Federal test scores show significant pandemic-related drops in reading and math
MILWAUKEE (CBS 58) -- A new federal study confirms what educators say they're seeing in classrooms: reading and math scores are down for the first time in decades because of the Coronavirus pandemic.
The drops are significant, even if they're unsurprising. Reading scores for 9-year-olds saw their biggest drop in 30 years. Math scores dropped for the first time ever since this testing began.
Derek Pipkorn is the owner of four Milwaukee-Area Mathnasium locations. He said, "Kids are coming in frustrated. The worst part we see is the confidence. The confidence is just lower."
Pipkorn says he and his Mathnasium instructors knew this was coming.
After two years of pandemic-impacted learning, much of which was spent learning at home, millions of students in every region of the country have fallen behind in reading and math.
Pipkorn said, "I think parents thought 'Oh, we're in school now, we're fine.' But they really weren't. And we knew this was going to catch up to them eventually."
Pipkorn says families see the gap and are enrolling their children to try and close it.

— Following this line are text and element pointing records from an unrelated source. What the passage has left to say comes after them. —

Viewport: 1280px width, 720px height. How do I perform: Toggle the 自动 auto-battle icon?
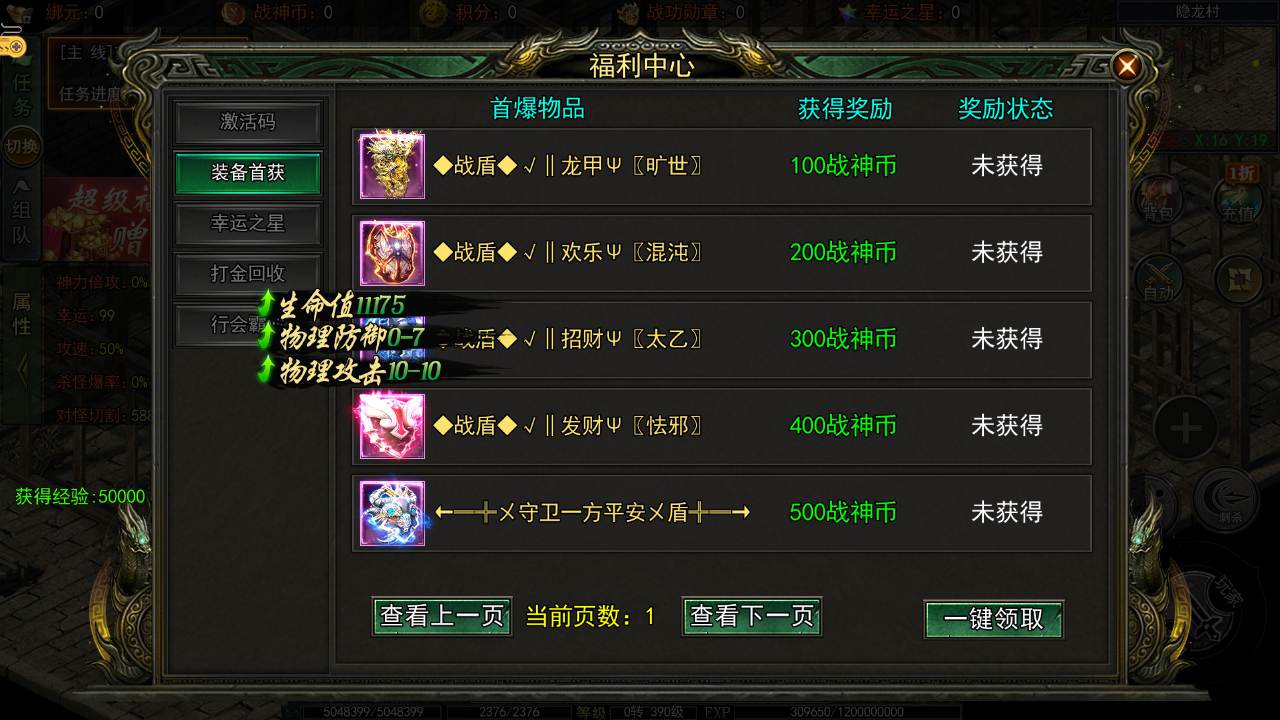click(x=1159, y=280)

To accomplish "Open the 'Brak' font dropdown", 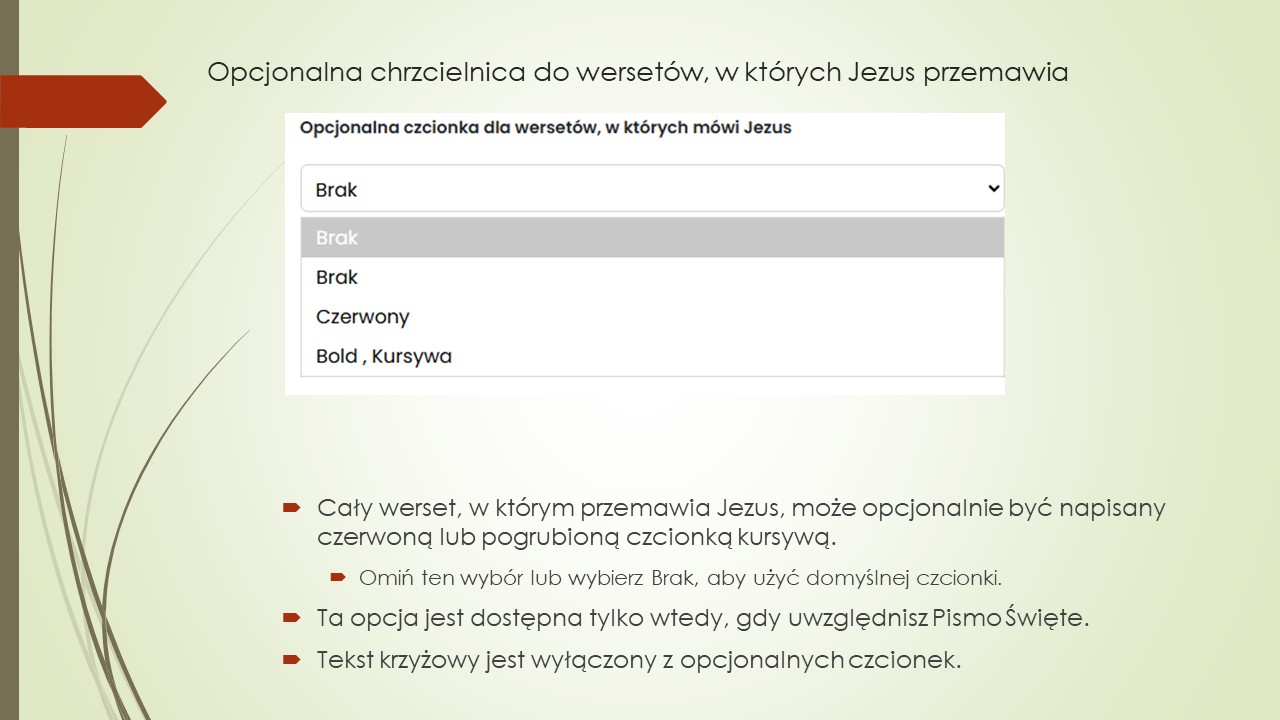I will pos(652,188).
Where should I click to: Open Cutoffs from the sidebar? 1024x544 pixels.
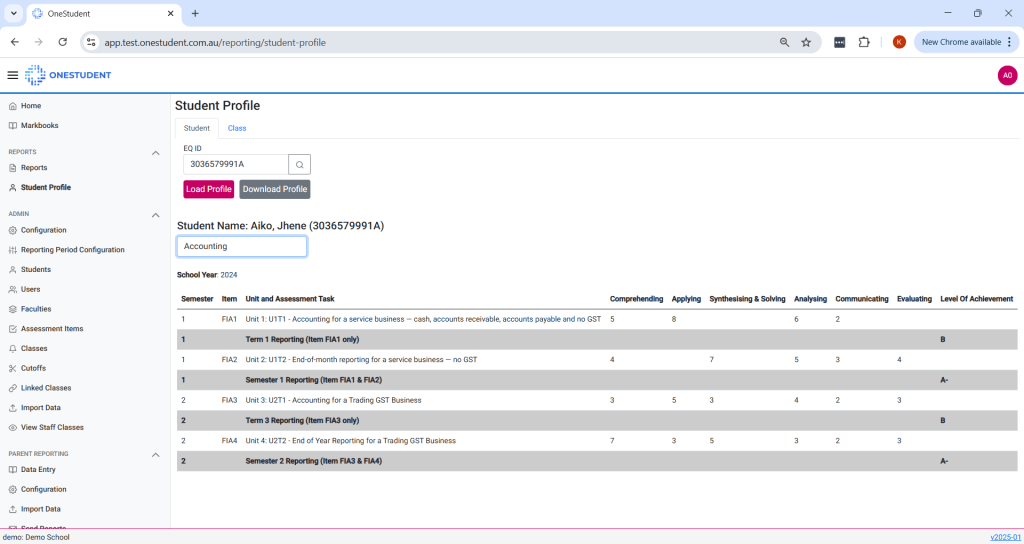click(x=35, y=368)
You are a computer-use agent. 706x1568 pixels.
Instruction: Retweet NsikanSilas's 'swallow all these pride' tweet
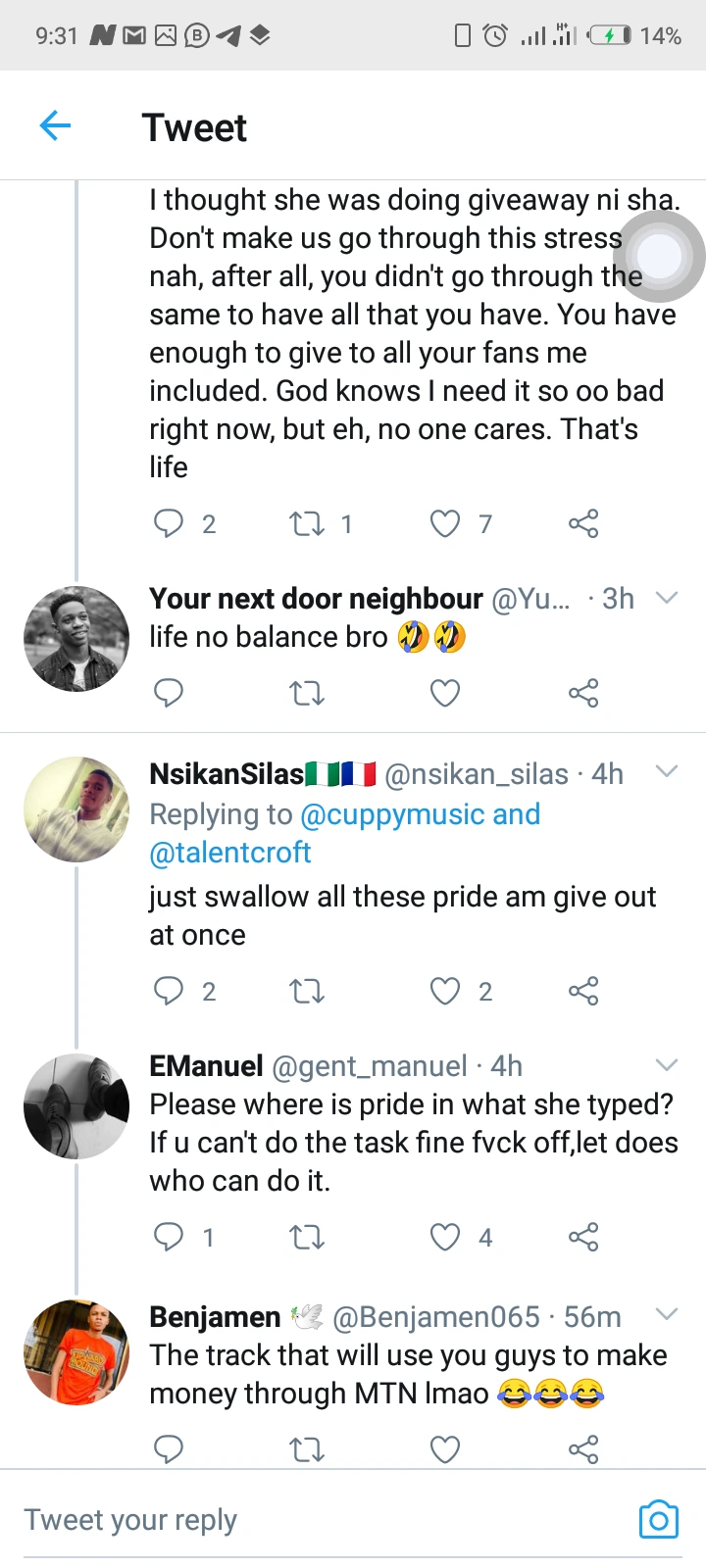tap(307, 992)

Last summer, his four locations enrolled 80-90 students. But this summer is the busiest they've ever had with more than 220 students.
Pipkorn said, "A lot of them are trying to play catch-up. We're seeing it. We have kids coming in a year or more behind."
He says every new school year starts with some review to combat summer learning loss, but now a devastating COVID learning loss is compounding the problems. "The last thing we want is COVID to create a bunch of kids who hate math."
Pipkorn says his staff's one-on-one instruction with students is the same as before, they're just starting at a lower level than they usually do.
And an important part of the process is letting students and parents know it's ok, that they're not the only ones going through this and trying to catch up.
Pipkorn said, "These kids who are two years behind or more, and there are a lot of them, it's going to take them at least a year-plus to get them caught up. So it's just a change in the way we speak to parents, but the way we do things really hasn't changed."
- More information will be released later this year as part of the National Assessment of Educational Progress, also known as the Nation's Report Card.